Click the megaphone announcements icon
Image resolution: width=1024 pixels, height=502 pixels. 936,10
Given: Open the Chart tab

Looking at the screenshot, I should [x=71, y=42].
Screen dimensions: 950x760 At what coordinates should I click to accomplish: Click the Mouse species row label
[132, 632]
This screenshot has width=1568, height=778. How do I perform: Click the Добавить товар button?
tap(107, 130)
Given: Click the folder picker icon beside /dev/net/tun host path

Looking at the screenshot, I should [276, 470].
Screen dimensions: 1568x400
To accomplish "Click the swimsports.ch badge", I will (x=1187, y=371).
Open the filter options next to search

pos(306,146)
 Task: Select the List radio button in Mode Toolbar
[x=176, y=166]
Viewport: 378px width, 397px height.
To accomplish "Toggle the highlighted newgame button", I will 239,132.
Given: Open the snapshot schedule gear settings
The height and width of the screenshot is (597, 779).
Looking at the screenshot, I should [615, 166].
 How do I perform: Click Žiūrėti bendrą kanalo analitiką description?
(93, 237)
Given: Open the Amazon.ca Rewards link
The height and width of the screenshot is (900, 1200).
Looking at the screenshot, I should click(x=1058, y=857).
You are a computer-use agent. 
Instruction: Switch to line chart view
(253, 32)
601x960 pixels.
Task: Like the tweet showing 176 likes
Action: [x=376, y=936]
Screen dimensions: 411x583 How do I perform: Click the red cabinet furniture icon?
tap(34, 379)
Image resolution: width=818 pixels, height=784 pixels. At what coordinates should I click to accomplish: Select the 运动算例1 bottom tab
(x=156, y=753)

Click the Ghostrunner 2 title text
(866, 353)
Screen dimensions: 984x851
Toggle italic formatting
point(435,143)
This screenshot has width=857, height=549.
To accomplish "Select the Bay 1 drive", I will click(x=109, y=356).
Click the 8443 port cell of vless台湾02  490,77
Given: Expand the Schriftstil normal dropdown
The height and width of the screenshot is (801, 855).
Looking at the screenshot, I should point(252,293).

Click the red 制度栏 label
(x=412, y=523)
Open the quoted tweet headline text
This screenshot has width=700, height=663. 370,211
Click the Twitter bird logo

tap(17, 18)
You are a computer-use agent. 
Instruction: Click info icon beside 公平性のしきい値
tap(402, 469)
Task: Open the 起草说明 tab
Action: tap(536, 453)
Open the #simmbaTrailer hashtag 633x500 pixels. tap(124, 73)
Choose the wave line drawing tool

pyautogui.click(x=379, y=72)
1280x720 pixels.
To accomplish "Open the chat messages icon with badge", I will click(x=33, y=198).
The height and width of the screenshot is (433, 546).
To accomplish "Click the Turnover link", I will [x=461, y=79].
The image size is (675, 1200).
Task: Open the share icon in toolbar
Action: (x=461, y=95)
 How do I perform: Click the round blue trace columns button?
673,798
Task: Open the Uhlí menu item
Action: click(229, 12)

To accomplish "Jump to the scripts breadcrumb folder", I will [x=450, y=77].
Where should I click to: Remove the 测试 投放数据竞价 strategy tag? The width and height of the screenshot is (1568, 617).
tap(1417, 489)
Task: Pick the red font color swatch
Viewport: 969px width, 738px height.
|---|
What you have to do: Wherever the word "badge" appears in a line of the data, copy that line.

Worked solution:
To accomplish "Click the swimsports.ch badge", I will (x=1187, y=371).
To accomplish "Open the chat messages icon with badge", I will click(x=33, y=198).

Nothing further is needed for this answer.